Rob Bell’s Love Doesn’t Win, It Destroys

In a TV special with Oprah Winfrey a while back, Rob and Kristen Bell had the following to say about homosexual marriage and the church:

“Loneliness is not good for the world. Whoever you are, gay or straight, it is totally normal, natural and healthy to want someone to go through life with. It’s central to our humanity. We want someone to go on the journey with.”

“Marriage, gay and straight, is a gift to the world because the world needs more not less love, fidelity, commitment, devotion and sacrifice.”

Rob Bell went on to suggest that the church and Scripture are largely irrelevant:

“I think culture is already there and the church will continue to be even more irrelevant when it quotes letters from 2,000 years ago as their best defense, when you have in front of you flesh-and-blood people who are your brothers and sisters, and aunts and uncles, and co-workers and neighbors, and they love each other and just want to go through life with someone.”

It is as if he thinks that there were not flesh-and-blood people who were friends, relatives, and acquaintances of the early church leaders and theologians. Apparently the church’s understanding of human nature and society were formed in a sterile vacuum devoid of any real people. (Note: This is one reason why studying history is so critical.)

That’s one fatal flaw of modern progressivism: the assumption that modern science and psychology has helped us understand something about human nature that the millennia before us were too ignorant to comprehend. Bell’s inference here is that if the early church had only known what we know today, they would have written and taught differently.

It’s the oldest temptation of human history: to fulfill my own needs and desires while determining for myself what is right and wrong. God becomes irrelevant. All that matters is what I want and that is what I call “good”. That’s an attractive, appealing, and beautiful road in life that ends in calamity.

This worldview championed here by Oprah and Rob Bell is nothing new; it always ends the same way. Augustine of Hippo and, later, Martin Luther, used a phrase to describe this: cor incurvatus in se, a heart curved in upon itself.

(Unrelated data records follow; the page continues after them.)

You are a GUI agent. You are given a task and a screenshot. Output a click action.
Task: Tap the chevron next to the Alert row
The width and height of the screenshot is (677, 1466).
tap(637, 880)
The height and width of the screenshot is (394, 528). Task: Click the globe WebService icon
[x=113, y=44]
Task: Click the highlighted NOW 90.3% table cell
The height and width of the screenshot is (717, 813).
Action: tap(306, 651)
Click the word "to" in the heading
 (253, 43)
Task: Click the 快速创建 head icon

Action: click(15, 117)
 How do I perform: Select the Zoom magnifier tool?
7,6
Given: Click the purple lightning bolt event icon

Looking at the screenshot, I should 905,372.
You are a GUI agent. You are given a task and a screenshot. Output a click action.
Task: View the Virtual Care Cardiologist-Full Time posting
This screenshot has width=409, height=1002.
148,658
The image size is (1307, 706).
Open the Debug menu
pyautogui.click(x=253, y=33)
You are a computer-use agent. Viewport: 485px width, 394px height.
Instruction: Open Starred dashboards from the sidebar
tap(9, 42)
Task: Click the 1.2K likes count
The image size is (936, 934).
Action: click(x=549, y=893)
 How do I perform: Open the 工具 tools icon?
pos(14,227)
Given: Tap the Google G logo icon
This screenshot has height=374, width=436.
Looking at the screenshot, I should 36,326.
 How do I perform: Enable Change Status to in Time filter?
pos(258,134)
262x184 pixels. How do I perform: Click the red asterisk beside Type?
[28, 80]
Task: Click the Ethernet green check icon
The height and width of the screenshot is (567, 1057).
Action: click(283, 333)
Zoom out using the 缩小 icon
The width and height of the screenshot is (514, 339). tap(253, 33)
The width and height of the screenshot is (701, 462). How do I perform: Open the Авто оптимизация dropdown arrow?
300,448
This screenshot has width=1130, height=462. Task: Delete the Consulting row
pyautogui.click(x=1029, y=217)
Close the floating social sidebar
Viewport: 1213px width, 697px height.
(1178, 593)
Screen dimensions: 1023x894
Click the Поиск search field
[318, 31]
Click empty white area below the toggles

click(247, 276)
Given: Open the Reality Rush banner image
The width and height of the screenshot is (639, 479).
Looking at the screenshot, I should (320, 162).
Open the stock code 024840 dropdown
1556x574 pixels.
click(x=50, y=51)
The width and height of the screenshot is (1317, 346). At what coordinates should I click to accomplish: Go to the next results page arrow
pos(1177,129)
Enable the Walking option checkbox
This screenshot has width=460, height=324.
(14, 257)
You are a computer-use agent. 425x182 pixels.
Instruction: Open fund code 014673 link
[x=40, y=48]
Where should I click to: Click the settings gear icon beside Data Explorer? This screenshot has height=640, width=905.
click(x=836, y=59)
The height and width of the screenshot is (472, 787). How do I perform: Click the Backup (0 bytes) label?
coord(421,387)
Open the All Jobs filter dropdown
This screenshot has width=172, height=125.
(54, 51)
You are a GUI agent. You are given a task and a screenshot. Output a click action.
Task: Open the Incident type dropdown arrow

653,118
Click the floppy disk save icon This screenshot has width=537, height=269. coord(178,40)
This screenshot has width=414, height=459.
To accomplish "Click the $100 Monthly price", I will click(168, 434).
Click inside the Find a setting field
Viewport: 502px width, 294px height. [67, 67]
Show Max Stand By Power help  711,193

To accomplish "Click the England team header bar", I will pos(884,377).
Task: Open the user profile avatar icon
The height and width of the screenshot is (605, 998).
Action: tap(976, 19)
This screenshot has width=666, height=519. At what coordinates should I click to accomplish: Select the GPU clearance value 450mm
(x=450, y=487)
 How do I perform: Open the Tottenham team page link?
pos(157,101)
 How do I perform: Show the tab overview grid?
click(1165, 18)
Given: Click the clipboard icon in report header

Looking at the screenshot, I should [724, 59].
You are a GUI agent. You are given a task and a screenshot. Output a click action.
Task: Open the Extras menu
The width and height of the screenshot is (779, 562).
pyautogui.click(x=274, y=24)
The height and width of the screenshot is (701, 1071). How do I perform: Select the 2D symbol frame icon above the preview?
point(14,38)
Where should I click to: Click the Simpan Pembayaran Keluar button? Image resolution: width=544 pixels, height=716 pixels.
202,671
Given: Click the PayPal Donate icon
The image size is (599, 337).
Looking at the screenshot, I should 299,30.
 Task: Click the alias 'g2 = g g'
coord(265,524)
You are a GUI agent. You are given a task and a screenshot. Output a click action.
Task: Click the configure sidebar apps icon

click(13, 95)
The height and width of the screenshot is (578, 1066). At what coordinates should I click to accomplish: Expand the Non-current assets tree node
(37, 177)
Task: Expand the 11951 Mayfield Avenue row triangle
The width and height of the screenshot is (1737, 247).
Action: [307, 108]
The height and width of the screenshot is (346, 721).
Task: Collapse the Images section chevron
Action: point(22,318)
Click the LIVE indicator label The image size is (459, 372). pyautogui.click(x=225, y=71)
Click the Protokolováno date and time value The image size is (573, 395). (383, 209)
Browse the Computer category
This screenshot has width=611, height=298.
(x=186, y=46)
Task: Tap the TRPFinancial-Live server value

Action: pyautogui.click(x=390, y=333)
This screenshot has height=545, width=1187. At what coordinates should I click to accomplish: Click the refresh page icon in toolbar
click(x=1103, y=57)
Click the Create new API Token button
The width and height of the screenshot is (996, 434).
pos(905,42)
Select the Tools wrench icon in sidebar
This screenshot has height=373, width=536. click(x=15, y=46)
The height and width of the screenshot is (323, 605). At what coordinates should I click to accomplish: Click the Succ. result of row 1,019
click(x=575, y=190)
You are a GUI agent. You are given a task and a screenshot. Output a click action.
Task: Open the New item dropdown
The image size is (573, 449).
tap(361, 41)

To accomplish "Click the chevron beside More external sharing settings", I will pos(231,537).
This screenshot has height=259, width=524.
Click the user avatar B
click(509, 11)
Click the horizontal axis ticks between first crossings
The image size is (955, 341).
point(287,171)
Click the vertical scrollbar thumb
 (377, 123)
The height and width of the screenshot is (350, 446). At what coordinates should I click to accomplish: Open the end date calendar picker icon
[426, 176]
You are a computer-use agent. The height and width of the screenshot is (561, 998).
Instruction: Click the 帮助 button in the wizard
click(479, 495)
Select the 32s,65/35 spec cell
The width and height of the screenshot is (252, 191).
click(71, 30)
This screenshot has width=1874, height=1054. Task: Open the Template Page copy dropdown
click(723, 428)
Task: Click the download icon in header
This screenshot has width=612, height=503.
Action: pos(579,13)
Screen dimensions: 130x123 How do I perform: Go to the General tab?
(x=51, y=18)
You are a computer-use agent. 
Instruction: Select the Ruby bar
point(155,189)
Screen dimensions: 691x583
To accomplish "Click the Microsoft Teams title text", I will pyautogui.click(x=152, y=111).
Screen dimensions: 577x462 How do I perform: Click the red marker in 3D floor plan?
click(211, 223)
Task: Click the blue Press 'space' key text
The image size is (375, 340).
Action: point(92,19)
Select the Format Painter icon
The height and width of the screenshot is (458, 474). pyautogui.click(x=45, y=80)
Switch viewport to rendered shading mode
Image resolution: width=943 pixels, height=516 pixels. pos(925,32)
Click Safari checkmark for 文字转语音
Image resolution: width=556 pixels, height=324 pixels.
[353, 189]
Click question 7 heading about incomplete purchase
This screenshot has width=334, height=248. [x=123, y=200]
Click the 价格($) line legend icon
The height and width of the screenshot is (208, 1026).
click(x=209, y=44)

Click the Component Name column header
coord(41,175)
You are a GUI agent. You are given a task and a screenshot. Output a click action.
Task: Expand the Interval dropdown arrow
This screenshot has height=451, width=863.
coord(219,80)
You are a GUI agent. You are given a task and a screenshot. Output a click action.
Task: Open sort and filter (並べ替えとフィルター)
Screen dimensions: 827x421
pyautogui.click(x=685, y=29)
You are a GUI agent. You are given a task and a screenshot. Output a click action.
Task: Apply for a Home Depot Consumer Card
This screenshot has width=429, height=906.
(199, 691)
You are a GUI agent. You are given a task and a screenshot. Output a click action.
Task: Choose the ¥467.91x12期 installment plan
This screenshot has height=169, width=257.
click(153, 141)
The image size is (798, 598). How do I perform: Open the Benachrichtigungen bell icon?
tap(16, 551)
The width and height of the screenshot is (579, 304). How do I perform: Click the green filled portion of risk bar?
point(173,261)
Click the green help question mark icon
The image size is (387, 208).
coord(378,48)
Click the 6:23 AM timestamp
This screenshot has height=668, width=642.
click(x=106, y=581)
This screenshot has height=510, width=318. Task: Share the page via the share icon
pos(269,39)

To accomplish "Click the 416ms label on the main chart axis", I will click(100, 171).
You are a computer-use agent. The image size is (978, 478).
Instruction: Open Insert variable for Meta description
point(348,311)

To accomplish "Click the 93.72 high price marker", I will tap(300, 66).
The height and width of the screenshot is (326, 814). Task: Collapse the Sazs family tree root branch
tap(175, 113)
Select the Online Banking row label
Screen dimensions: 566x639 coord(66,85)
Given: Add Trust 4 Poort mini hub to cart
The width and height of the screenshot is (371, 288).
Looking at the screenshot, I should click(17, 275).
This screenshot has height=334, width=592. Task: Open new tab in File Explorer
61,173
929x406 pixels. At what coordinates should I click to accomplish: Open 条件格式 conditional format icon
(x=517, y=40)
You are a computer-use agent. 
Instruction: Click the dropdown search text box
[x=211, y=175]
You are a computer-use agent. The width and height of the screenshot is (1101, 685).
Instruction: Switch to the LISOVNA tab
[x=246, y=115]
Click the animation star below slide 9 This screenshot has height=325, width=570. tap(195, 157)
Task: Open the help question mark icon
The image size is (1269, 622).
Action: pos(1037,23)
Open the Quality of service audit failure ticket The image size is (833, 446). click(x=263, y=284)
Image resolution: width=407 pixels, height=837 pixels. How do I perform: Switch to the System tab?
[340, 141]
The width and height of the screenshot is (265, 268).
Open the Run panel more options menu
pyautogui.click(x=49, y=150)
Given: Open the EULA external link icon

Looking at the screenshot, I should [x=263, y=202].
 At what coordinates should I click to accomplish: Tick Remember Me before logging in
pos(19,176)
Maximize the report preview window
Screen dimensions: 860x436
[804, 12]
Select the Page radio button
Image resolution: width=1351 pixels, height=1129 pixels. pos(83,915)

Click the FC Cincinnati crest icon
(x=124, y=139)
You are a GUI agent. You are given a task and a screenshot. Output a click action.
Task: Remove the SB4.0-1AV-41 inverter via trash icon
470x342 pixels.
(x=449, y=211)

That is precisely what Rob Bell is advocating and preaching here: a definition of love that is self-referential and self-oriented: incurvatus in se. When resolving your loneliness becomes the basis of your thinking about relationships, love, and marriage, you have already begun the journey of destructions of others. The more you need others to fulfill your own desires and satisfy your own emptiness, the more they become merely objects to be used. This kind of love is ultimately only thing: the love of self. There is no room for others, not truly. They are only useful as long as they serve some greater purpose in my life. This view destroys personhood, human dignity, and the very idea of relationship itself.

When the heart is curved in upon itself, in time the whole world becomes curved in upon you as well. In this world, love does not win. It is obliterated and humanity destroys itself.

Real, true love is grounded in the recognition that God establishes the order for human relationship and identity. He is the fixed reference point for what is true, good, and right. The only way we can fully and freely love others as we were intended is by anchoring ourselves to that point of reference.